Anyway, vaginas have ruined the education system. Elam: "Look at the education system now. People graduating left and right unable to read at a grade level …uh …uh …what’s appropriate for their grade level. In some cases being functionally illiterate with a high school diploma …” Vaginas did that. Because young men aren't allowed to compete. And "that's how boys learn. They compete."

He conveniently leaves out George W. Bush's legacy of No Child Left Behind, which requires schools to test and test and test kids until they have no time for real learning. He conveniently leaves out that state legislatures and governors, the large majority of whom are male, make the laws that require schools to test and test and test. It's the low-paid vaginas who are struggling to teach in a system that has been corrupted by politicians and corporate interests, which are, once again, run by men. He leaves out that kids are so busy with homework and sports and all the other shit they do that they don't have time to hang out with friends and play a game of pickup basketball. They don't have time to think, or even to sleep enough, although they do have time for video games (more competition). Those issues are driving our education system into the ground, not the vaginas.

He needs to get his fucking facts straight. 

But let's follow his flimsy argument. Let's look at whether boys are allowed to compete. First, as I said above, sports. Second, tests. Are tests not competitive enough? Because it seems to me that the grading system and all that testing is highly competitive. I know a little bit about that, and I can tell you my students who want to excel compete for those A's. Sometimes for B's. So there's no lack of competition in schools, and it doesn't seem to be working.

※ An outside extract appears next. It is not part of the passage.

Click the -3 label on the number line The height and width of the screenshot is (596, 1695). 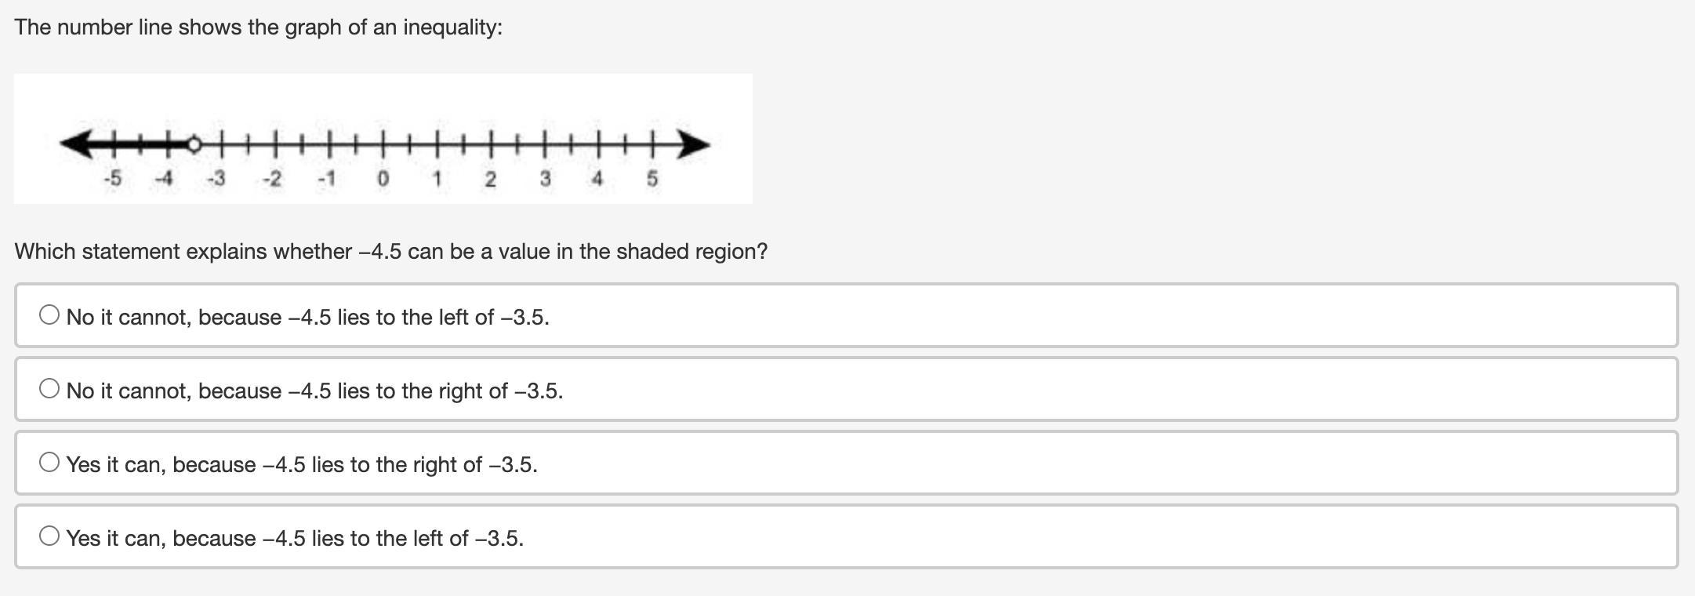tap(216, 179)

The real problem is penises. That's right. Penises. If the penises stayed out of the schools and let the teachers -- the majority of whom are women because it's a low-paying job -- do our jobs, maybe kids would graduate with a higher level of reading and critical thinking skills.

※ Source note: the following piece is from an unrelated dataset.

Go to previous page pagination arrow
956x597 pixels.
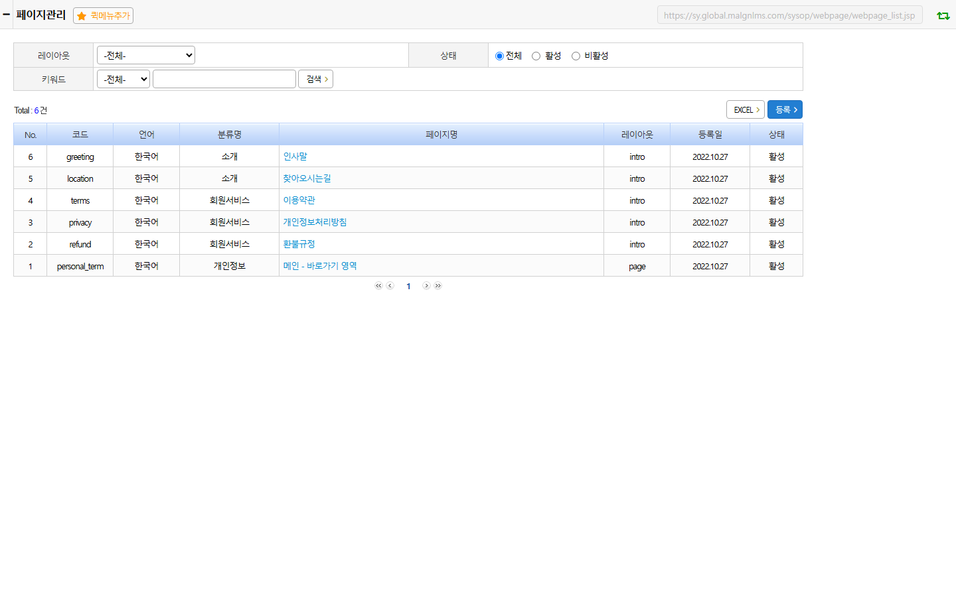[390, 286]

It's easy to blame the vaginas, but the argument doesn't hold water. Having to work with vaginas, having to "cooperate" (which seems to be a loaded word for these guys that means "castration") shouldn't affect their ability to do their jobs. Men still have their balls, even if they aren't allowed to teabag women or men in the office.

I suspect these guys haven't seen a vagina in a very long time though ... maybe never. Maybe that's why they're blaming the entire downfall of world on women. I mean, the problems they're whining about can't have anything to do with corporate greed (mostly men) or crooked, incompetent politicians (mostly men). Nah, the problem is vaginas. Keep the vaginas at home in the kitchen and all problems will be solved. Men can get back to building bridges and boys can get back to learning how to read, so they're not such pussies when they get out into the workplace.

My sister, by the way, didn't put up with her boss's harassment forever. She filed a complaint about him and quit the job. She found another shitty job, and then another that wasn't as shitty, and now she manages a plant and makes over 6 figures. Now that takes balls a vagina.